[AIM OF THE EXERCISE]
Only the lines from the one bearing "Task: Switch to the Home tab" through the end of the listing belong in your response, restated word for word and without pictures.

[MATERIAL FOR THIS TASK]
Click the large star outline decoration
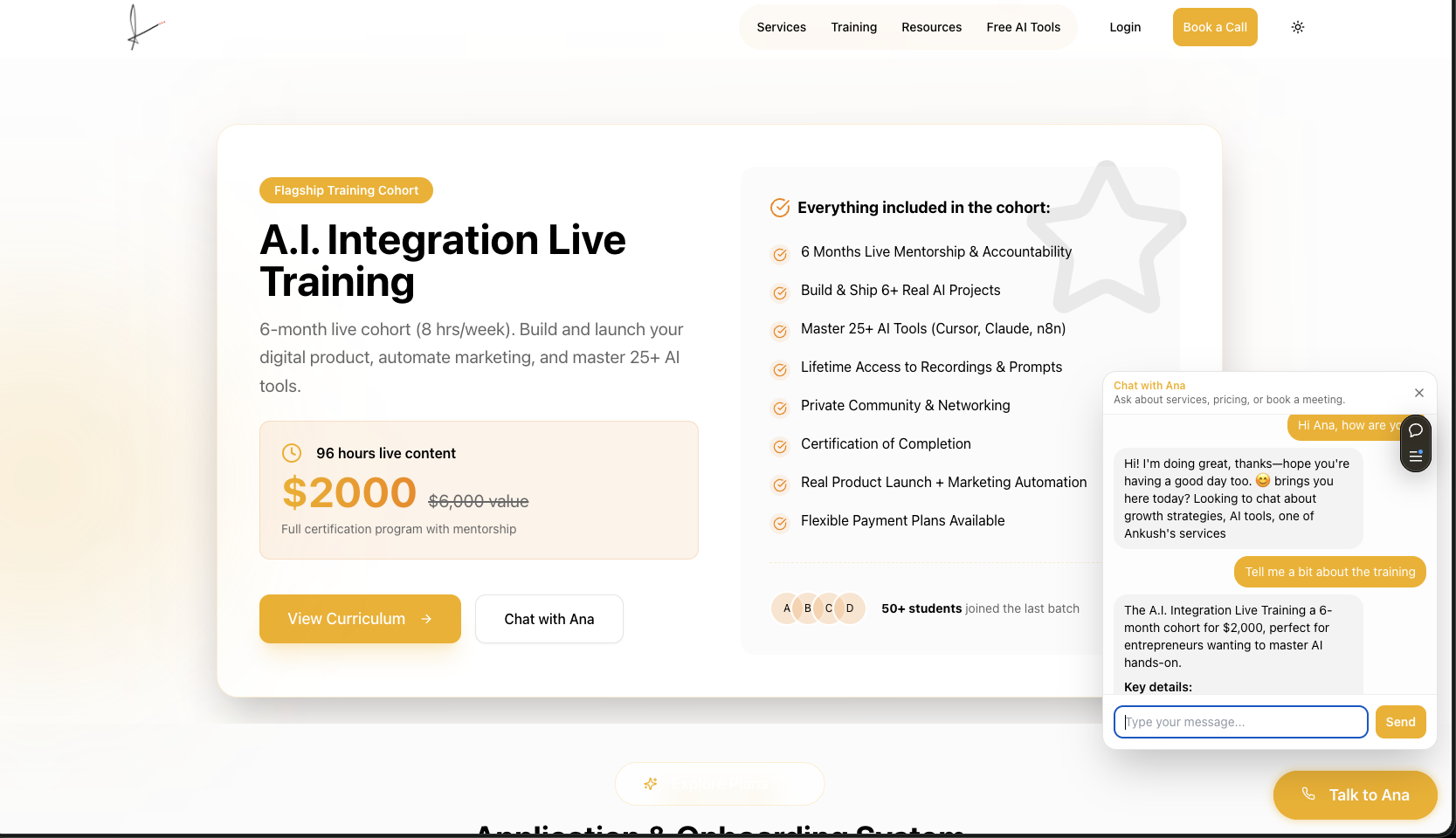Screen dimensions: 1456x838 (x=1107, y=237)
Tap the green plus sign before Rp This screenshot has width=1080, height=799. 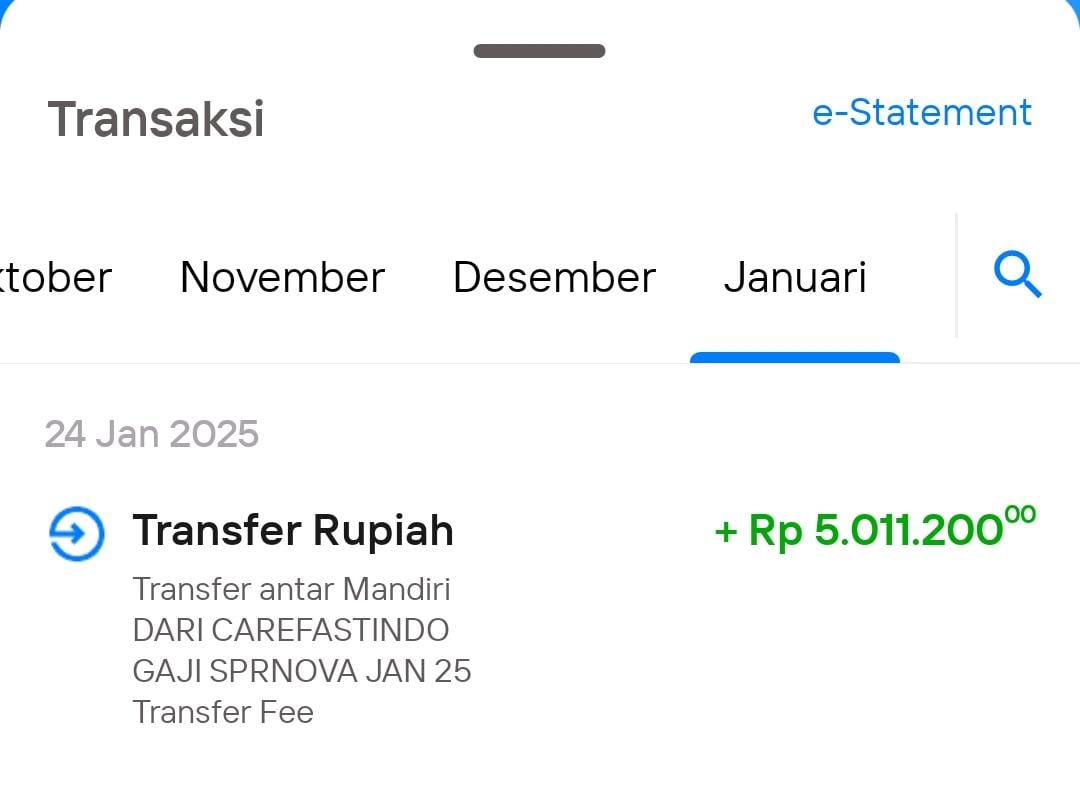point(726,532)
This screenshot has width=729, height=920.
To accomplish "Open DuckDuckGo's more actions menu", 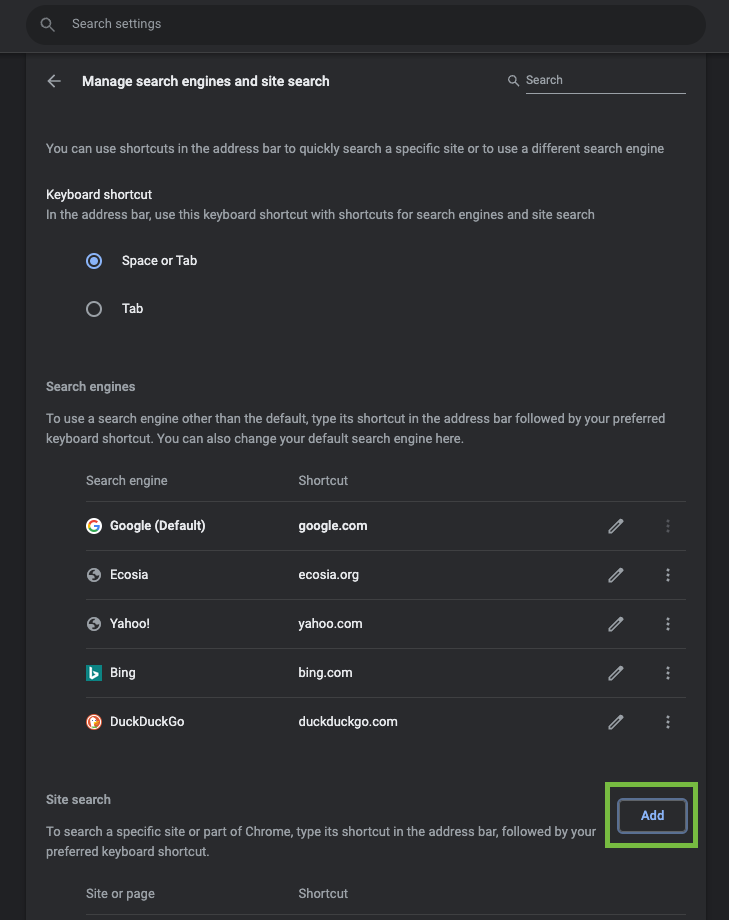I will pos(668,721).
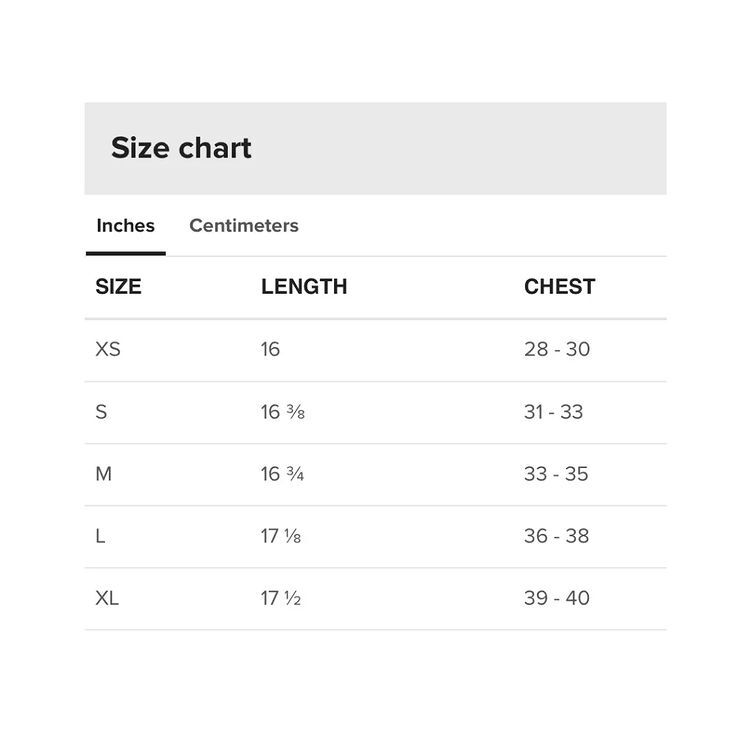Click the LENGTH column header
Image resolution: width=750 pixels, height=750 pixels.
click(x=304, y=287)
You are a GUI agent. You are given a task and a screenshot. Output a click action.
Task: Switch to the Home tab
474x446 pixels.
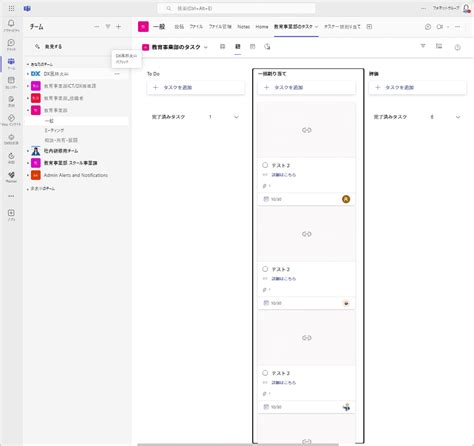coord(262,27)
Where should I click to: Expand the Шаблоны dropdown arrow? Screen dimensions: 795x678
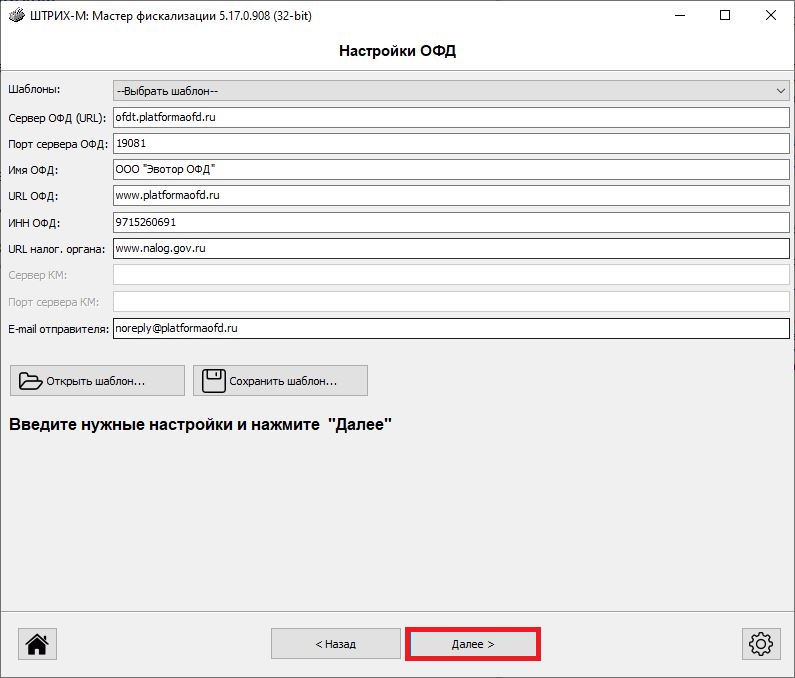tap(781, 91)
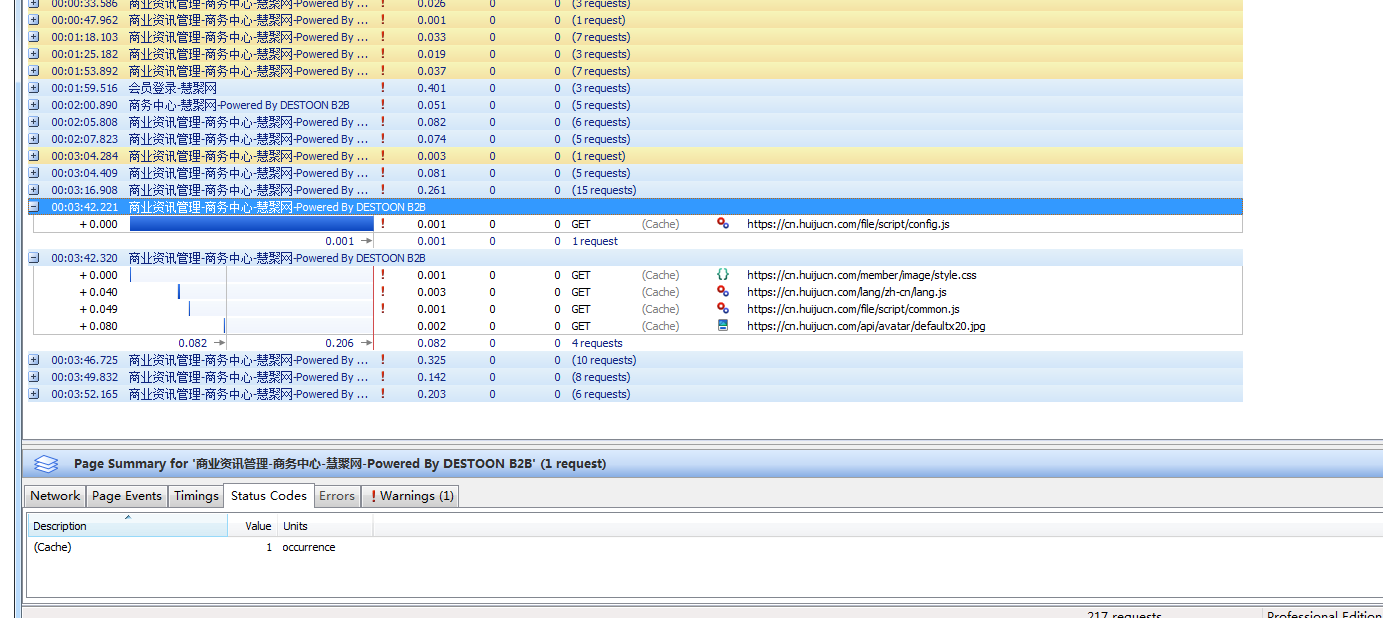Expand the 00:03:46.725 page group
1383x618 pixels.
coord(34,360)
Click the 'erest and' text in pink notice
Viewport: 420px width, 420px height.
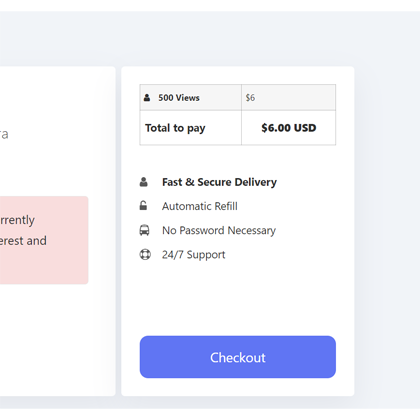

[THE ANSWER]
Task: Switch to the Home tab
474x446 pixels.
coord(262,27)
Where should I click to: Expand the Шаблоны dropdown arrow? Screen dimensions: 795x678
tap(781, 91)
Expand the 00:03:46.725 page group
1383x618 pixels.
coord(34,360)
Click the 'erest and' text in pink notice
Viewport: 420px width, 420px height.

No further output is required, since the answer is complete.